═════ 本文
新連載:「Blue I'S」(短期集中)(きむらひろき)
読切:「エヴァーグレイスII」(後編)(菅原健)、「環境娘」(いわさきまさかず)

ヤングキングアワーズ2001年9月号

 「HELLSING」(平野耕太)はどうやら本気で毎号連載になるみたいです。めでたい。「エクセル・サーガ」(六道神士)はいまさらのように火事の原因編。この顔でなかみが岩田っつうのはものすごく違和感があるのだけど、当然狙ってやってるのでしょう。やれやれ。

新連載:「スパイダーズレコード」(短期集中)(堤芳貞)
読切:「NANA」(いかみはじめ)

快楽天2001年9月号

 やっとこさ単行本が出てめでたい「LAD:UNA」(伊藤真美)が載ってます。とびとび掲載でいいから完結までぜひ。アワーズで新連載始めるらしいのが少し心配だけど。ぜひ。
══════════
■ 課題一覧:
(a) 漫画雑誌の紹介文で「読切」として挙げられている作品を、作者名とあわせてすべて書き出してください。
(b) 漫画雑誌の紹介文によると、「エクセル・サーガ」の今号は何編ですか。
(c) 漫画雑誌の紹介文の続きを、最後の文のあとから書き進めてください。
═════ 抽出データ
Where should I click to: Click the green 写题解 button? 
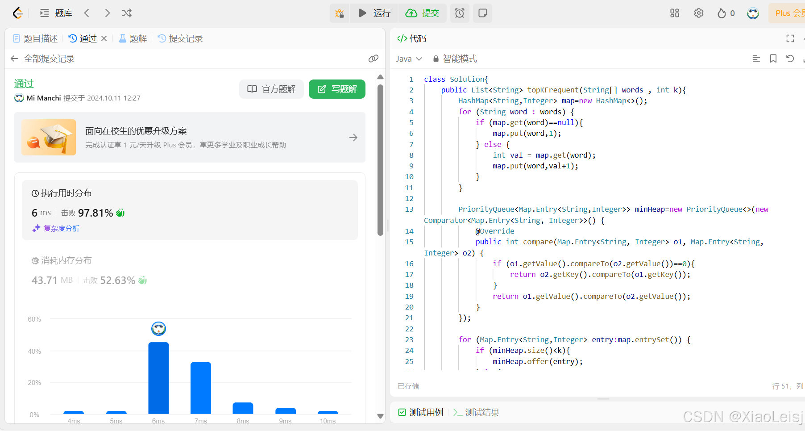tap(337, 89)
══════════
═════ 抽出データ
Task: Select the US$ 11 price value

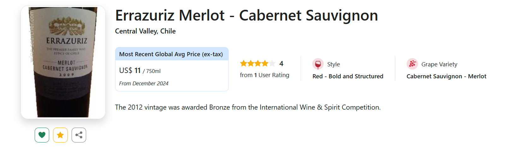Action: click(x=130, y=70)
══════════
■ 課題の解答:
(a)
「エヴァーグレイスII」(後編)(菅原健)
「環境娘」(いわさきまさかず)
「NANA」(いかみはじめ)

(b) 火事の原因編です。

(c)
 激漫で描いていた堀博昭「射てまえキューピッド」で初登場。極道キューピッド二人組というホーリーブラウニーに近いおはなしです。あそこまで黒くはないが。来月は天竺浪人の「POSSSESSION」が載ると予告にあって、そうすると激漫後継誌はどういう顔ぶれになるんだろう。米倉けんごの新連載「イエローハーツ」はどこかしらファイヤーキャンディーを思いださせる滑りだし。突如話がぶっ壊れ始めた「少女、ギターを弾く」(朔ユキ蔵)はどこへ行くのでしょう。ガス爆発かこれ。違うか。

新連載:「イエローハーツ」(米倉けんご)
読切:「夏ノ柩」(三浦靖冬)、「射てまえキューピッド」(堀博昭)、「カルメン2」(鹿島田しき)、「ハンバーグヒル」(道満晴明)、「ゾンビゆみこちゃん▽」(町野変丸)


2001/07/29(日)

 二日続けてあほほどゲームばっかりやってたので脳みそがゲーム脳です。日本語書けるのかおれ。

アフタヌーン2001年9月号

 「アベノ橋魔法★商店街」(鶴田謙二+GAINAX)がほんとに新連載。毎月載せて、なんて贅沢を言う気は毛頭ありません。隔月でも3ヶ月おきでもいいから、完結までこの絵で続けてもらえれば。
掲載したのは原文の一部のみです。